DRAW COMFORT FROM GOD, FAMILY AND FRIENDS.

I struggled with God’s decision. I struggled with being angry at God. I’ll even admit that I came to a place where prayer hurt. Thankfully, I had a great support system from our church family and friends. They sat with me while dad had surgery, brought meals, gifts, words of encouragement and prayed over me while I spoke at dad’s funeral. They had faith when I was weak. They prayed over me when I couldn’t find the words. They lifted me up when I didn’t have the strength. They prayed me through some of the darkest days of my life.  

“Blessed are those who mourn, for they shall be comforted.” Matthew 5:4 

OUR HOPE.

Remember, our hope lies in Jesus Christ. Dad’s cancer was a mountain that God chose not to remove. Instead, He chose to faithfully walk beside us every step of the way. I was blessed and honored to spend every day of those five months caring for my dad. But I could not have done it without my faith and hope in Jesus Christ. 
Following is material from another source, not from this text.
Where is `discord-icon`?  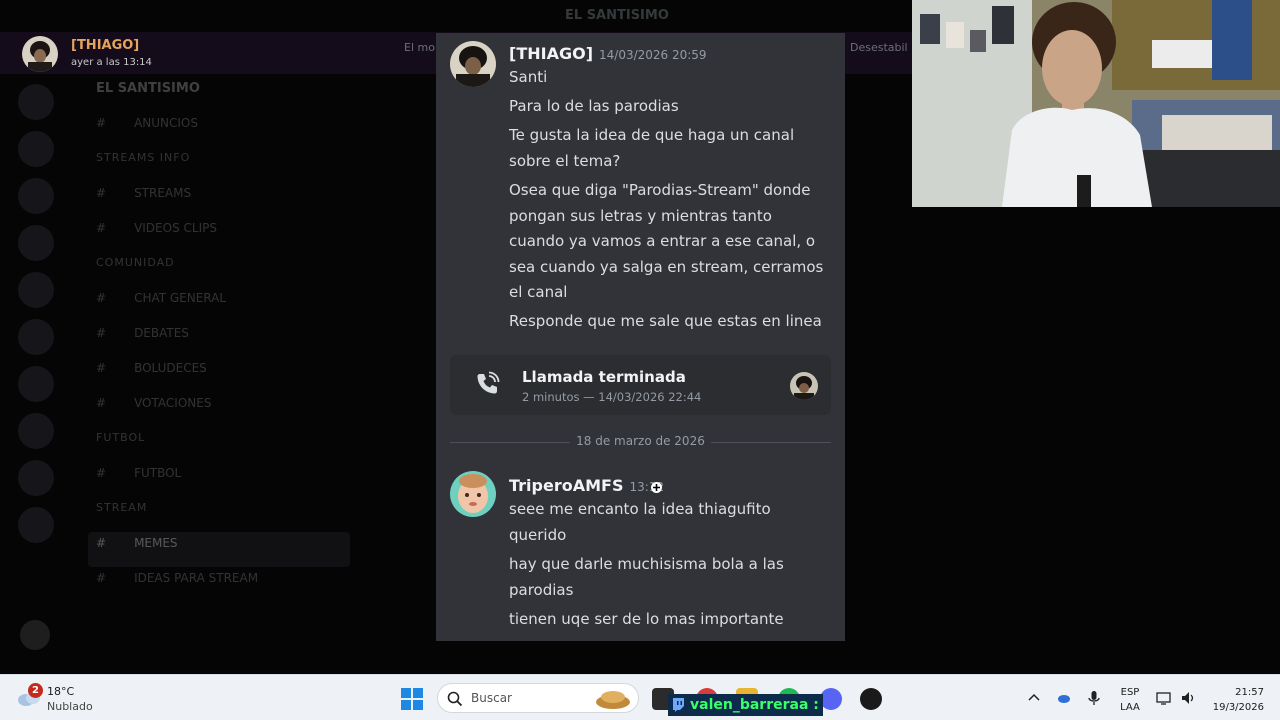 discord-icon is located at coordinates (831, 699).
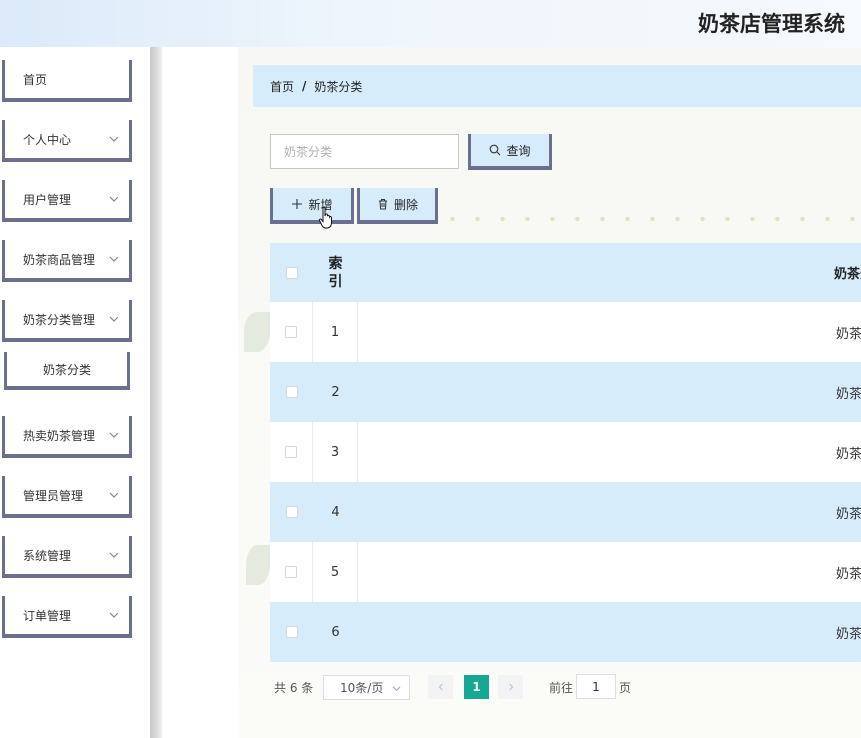 This screenshot has height=738, width=861. What do you see at coordinates (626, 688) in the screenshot?
I see `goto-suffix: 页` at bounding box center [626, 688].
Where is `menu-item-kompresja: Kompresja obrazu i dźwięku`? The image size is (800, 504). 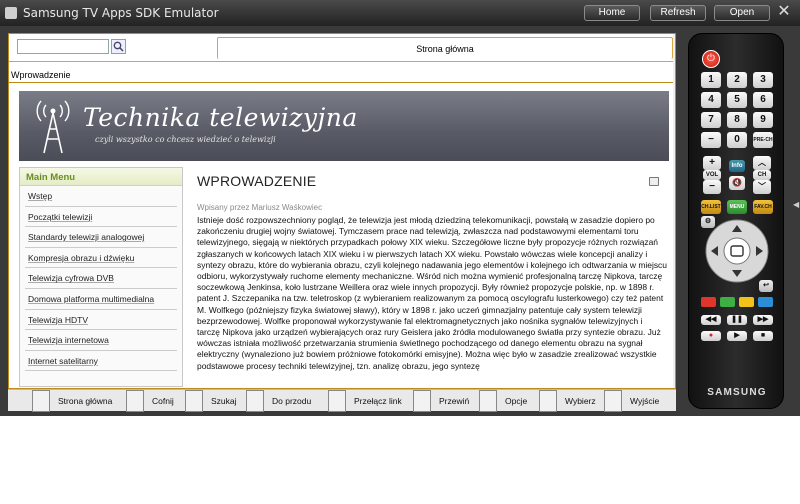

“The Lord is the one who goes ahead of you; He will be with you. He will not fail you or forsake you. Do not fear or be dismayed.” Deuteronomy 31:8 

If you are going through a season of grief, I pray you will know God’s presence, feel his peace and draw comfort in knowing God is good. Grief isn’t just death. Divorce, loss of a relationship, injury, miscarriage, loss of a job, illness, death of a pet, loss of a dream—they all bring grief. And during times of grief, we go through many emotions—denial, anger, resentment, depression, acceptance, fear, guilt, and we may even experience physical symptoms. 

Learn to acknowledge your grief. We all grieve differently and in our own time. So, take time to grieve, seek professional help if needed and cry when you’re sad. It's okay to cry.